Partonic structure of hadrons and nuclei

The determination of the three-dimensional structure of hadrons in terms of the fundamental quark and gluon (or parton) degrees of freedom of QCD is a central mission of the Jefferson Lab science program. The Theory Center plays a leading role in the development of new formalisms and techniques to quantify this structure through various quantum correlation functions (QCFs), such as parton distribution functions (PDFs), fragmentation functions (FFs), transverse momentum dependent distributions (TMDs), generalized parton distributions (GPDs), and multi-parton correlation functions.

As well as developing the theoretical foundations of the QCF studies through collinear or TMD factorization, a critical part of this program is the extraction of the partonic structures from the experimental data. This is achieved through global QCD analyses, using modern Bayesian inference techniques, in close collaboration with experimental physicists. The Jefferson Lab Angular Momentum (JAM) Collaboration is pioneering a multi-step Monte Carlo approach [1,2] to the analysis of spin-averaged and spin-dependent PDFs, FFs and TMDs (see figure), to reliably sample Bayesian posterior distributions for parameters and produce robust uncertainty quantification, while the CTEQ-Jefferson Lab (CJ) Collaboration [3] utilizes extensive experience with single fit technology to focus in particular on spin-averaged PDFs at large parton momentum fractions, x. An important feature of the JAM analyses is the simultaneous determination of various QCFs which are interdependent in some observables, such as semi-inclusive DIS.

"Plots of parton distribution functions of various flavors as a function of x from JAM compared with other determinations."

Comparison of the JAM19 Monte Carlo analysis of unpolarized PDFs for various flavors with recent other PDF determinations [1].

Extensions of the global QCD analysis paradigm have recently explored using lattice QCD data as an additional constraint on QCFs, especially in cases where there are limitations on what experimental data can constrain.
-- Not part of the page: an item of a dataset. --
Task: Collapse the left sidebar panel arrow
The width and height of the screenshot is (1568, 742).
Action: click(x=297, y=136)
This has synergies with recent developments in the calculations of the x dependence of QCFs, through the quasi-PDFs, pseudo-PDFs or lattice cross sections approaches [4].
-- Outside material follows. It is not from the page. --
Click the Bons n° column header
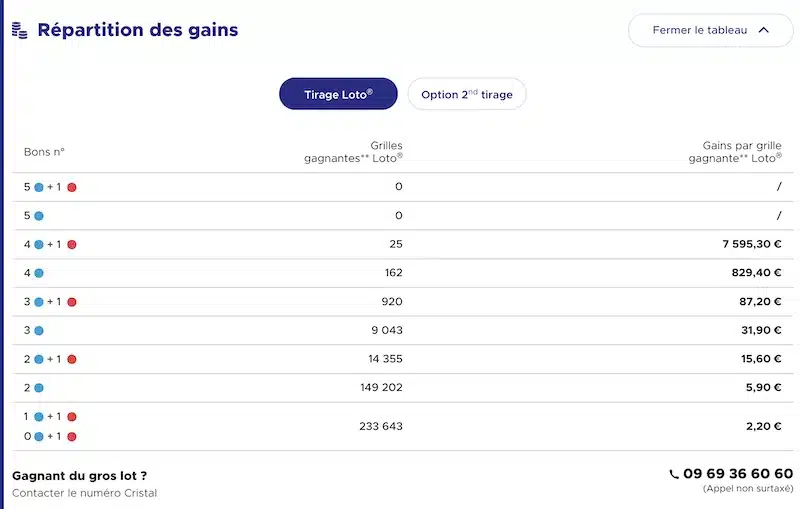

For nuclei, studies have focused on nuclear medium modifications in light nuclei, for which the nuclear wave functions are better determined. The possible role of short-range correlations and nucleon off-shell effects is being examined in phenomenological and theoretical approaches to ascertain their role in the nuclear EMC effect [5].

The JLab Theory Center also plays a leading role in developing the physics case, including detailed impact studies, for next-generation studies of partonic structure with the EIC [6].

[1] N. Sato, C. Andres, J. J. Ethier, W. Melnitchouk, Phys. Rev. D 101, 074020 (2020).

[2] P. C. Barry, N. Sato, W. Melnitchouk and C.-R. Ji, Phys. Rev. Lett. 121, 152001 (2018).

[3] A. Accardi et al., Phys. Lett. B 801, 135143 (2020).

[4] J. Bringewatt, N. Sato, W. Melnitchouk, J. W. Qiu, F. Steffens and M. Constantinou, Phys. Rev. D 103, 016003 (2021).

[5] X. G. Wang, A. W. Thomas and W. Melnitchouk, Phys. Rev. Lett. 125, 262002 (2020).

[6] R. Abdul Khalek et al., arXiv:2103.05419 [physics.ins-det].